“Tell me, what is it you plan to do with your one wild and precious life?”

I am standing on a Jerusalem hilltop, moments from signing the treaty of peace in the Middle East. I look east and I see Palestine, I look west and I see Israel. Accord is finally here.

This moment has been a dream since I made my first speech in Junior High. I was thirteen. My English teacher, a Palestinian Jerusalemite, cried that morning, emotional hearing what I had to say. My mom, a Palestinian refugee, wrote it. I remember rehearsing the rhetoric late into the night; words that were charged with a deep yearning for a lost home, a sense of helplessness, and provocative callings to fight till the end.

It has been a long journey from my Catholic school podium to this magnificent hilltop. I learned that Palestinians should live for Palestine, not die. My mission was one of demolishing mistrust, of rendering the struggle for Palestine bloodless; yet just as dogged, focused, and relentless.

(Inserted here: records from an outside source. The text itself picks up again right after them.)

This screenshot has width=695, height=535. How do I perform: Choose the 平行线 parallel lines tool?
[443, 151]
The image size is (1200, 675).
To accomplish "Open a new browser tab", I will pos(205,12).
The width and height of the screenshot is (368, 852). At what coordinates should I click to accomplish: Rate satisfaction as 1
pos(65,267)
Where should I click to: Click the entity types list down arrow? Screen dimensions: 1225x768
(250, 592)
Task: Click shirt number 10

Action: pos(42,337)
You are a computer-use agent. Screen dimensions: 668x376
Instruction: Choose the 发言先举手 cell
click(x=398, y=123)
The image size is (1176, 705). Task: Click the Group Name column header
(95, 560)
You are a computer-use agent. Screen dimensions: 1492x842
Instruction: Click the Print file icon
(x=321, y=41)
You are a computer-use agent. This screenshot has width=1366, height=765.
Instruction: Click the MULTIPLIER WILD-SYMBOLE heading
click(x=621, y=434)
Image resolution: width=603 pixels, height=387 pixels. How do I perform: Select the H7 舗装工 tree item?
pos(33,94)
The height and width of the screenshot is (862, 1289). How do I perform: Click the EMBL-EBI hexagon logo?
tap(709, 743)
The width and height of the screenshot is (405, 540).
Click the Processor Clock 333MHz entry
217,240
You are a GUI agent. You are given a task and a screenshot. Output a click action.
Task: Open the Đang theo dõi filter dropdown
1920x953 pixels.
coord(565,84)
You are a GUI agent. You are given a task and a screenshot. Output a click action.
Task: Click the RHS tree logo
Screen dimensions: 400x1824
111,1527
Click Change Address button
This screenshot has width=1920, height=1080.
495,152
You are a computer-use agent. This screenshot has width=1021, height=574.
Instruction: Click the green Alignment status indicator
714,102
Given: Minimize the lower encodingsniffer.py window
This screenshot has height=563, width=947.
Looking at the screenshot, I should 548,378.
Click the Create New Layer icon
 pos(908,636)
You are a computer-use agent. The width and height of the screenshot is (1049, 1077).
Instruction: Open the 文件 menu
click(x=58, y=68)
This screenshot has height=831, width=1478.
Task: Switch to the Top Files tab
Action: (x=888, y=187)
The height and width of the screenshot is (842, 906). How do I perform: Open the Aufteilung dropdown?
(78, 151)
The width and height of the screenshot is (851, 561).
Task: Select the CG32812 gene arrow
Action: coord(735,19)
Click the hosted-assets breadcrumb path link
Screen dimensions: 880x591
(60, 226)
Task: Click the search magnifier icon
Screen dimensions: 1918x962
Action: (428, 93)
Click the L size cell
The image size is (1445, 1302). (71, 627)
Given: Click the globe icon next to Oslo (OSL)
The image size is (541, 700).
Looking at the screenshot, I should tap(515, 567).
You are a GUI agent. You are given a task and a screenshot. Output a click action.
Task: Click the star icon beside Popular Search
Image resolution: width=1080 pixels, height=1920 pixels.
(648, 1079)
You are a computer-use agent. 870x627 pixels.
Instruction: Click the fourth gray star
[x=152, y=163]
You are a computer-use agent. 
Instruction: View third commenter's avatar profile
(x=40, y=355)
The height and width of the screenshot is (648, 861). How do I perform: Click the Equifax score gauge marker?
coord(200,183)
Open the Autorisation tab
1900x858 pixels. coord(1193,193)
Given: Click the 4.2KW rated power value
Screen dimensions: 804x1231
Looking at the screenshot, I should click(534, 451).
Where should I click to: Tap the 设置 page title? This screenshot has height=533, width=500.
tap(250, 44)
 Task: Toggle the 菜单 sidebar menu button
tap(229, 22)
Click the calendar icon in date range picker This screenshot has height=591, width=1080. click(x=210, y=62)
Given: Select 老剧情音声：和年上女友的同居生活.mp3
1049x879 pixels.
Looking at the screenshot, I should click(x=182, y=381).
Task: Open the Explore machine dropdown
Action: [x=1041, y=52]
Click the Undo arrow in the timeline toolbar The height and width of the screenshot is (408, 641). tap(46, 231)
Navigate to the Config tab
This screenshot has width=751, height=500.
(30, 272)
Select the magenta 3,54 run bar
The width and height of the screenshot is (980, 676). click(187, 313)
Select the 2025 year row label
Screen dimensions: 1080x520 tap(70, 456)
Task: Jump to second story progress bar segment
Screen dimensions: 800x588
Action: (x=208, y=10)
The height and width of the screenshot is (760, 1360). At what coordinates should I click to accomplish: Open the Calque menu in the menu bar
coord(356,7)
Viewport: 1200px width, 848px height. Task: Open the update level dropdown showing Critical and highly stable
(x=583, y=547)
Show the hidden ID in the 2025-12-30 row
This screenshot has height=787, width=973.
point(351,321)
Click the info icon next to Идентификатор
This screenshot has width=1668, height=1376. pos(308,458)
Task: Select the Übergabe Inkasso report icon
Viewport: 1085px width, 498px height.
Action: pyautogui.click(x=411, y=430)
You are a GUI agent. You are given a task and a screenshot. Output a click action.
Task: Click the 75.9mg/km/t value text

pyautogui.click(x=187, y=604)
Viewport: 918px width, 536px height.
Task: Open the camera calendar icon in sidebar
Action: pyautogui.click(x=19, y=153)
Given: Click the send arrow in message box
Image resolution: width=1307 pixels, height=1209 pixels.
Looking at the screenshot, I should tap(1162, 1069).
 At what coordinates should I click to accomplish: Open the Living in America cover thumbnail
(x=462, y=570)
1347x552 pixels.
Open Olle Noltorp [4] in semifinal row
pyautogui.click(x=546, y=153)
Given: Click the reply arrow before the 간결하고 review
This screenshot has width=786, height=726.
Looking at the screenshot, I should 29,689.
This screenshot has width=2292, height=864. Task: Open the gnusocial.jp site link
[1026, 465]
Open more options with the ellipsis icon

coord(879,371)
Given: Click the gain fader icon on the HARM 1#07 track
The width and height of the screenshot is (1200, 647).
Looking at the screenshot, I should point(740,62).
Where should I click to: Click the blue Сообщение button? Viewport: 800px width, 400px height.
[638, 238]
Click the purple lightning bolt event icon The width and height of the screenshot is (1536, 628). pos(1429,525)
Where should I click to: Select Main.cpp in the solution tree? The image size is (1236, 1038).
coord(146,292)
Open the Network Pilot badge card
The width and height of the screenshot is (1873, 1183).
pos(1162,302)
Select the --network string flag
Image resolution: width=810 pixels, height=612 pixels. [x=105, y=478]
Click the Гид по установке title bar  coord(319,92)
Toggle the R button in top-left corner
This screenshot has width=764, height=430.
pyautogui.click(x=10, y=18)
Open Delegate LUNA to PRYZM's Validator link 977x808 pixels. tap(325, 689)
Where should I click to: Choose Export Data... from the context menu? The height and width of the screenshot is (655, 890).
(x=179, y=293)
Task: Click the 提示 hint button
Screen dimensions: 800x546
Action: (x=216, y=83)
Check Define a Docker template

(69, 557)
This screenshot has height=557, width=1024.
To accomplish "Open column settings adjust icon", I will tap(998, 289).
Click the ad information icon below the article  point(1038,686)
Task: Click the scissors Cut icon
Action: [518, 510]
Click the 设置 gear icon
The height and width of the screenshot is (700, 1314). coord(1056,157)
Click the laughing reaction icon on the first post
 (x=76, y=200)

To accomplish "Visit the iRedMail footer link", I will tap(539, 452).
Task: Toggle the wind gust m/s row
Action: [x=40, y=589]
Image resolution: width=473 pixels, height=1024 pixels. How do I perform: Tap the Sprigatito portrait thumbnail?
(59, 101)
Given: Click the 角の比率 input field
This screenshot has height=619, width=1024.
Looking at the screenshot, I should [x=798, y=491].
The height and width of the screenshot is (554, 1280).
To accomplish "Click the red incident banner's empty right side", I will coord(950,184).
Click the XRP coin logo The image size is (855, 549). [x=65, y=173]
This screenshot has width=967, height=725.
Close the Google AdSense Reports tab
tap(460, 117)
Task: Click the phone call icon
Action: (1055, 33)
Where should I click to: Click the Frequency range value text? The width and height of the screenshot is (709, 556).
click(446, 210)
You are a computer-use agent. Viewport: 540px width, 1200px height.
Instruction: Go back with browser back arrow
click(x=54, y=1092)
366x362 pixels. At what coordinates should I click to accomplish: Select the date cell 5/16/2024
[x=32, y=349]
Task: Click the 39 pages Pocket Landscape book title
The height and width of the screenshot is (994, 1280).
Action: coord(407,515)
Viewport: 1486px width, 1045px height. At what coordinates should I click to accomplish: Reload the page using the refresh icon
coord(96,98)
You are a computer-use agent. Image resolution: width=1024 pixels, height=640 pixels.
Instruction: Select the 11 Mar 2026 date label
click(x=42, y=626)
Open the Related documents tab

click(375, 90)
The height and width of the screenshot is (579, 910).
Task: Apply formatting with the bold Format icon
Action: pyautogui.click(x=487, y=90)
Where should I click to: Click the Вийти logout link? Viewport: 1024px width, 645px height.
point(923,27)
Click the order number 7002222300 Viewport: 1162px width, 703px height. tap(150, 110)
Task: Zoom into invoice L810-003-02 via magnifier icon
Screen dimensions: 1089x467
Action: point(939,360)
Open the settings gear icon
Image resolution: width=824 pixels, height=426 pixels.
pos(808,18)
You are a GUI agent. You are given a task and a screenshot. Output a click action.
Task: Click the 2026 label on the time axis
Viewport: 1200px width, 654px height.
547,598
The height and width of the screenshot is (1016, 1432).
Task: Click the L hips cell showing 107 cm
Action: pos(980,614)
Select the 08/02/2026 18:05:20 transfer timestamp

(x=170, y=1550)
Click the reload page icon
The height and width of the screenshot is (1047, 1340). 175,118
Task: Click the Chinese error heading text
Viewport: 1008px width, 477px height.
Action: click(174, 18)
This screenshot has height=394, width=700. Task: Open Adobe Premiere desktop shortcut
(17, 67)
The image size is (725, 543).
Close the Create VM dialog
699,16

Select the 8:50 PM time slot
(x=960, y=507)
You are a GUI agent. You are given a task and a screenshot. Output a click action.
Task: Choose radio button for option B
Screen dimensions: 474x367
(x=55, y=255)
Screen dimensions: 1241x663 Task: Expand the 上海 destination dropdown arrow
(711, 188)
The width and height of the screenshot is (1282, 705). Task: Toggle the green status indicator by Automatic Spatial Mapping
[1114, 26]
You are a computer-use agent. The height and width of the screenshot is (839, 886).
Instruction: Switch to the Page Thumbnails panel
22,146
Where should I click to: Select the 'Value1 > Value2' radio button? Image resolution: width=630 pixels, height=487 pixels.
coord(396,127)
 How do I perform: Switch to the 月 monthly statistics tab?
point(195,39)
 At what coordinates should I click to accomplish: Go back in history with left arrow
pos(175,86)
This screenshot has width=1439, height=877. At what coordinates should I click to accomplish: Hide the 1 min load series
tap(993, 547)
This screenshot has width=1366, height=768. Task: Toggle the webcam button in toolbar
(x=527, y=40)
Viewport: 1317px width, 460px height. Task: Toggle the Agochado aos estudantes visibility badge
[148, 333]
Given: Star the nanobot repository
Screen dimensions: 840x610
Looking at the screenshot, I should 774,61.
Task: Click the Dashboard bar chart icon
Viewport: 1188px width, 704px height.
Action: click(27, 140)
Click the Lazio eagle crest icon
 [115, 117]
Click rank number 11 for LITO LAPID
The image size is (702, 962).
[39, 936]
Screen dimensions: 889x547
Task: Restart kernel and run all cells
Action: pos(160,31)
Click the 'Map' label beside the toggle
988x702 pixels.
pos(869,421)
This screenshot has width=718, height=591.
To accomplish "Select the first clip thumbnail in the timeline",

And I am finally here. Next to me is my Israeli counterpart. He too likes drinking whiskey and smoking cigars. We sign, we shake hands, and we laugh. It is my turn to make a speech, and I am no longer that thirteen year old. My dream is now.

I walk up to the podium to exuberantly proclaim the accomplishment of all I ever wanted to do with my life.

And I look at the audience; I see my wife and two daughters: impeccably beautiful, beautifully impeccable. And a breeze embraces my face...it has just brushed on Mount Nebo, saluted the Church of Nativity, blessed the Western Wall, and kissed the golden Dome of the Rock...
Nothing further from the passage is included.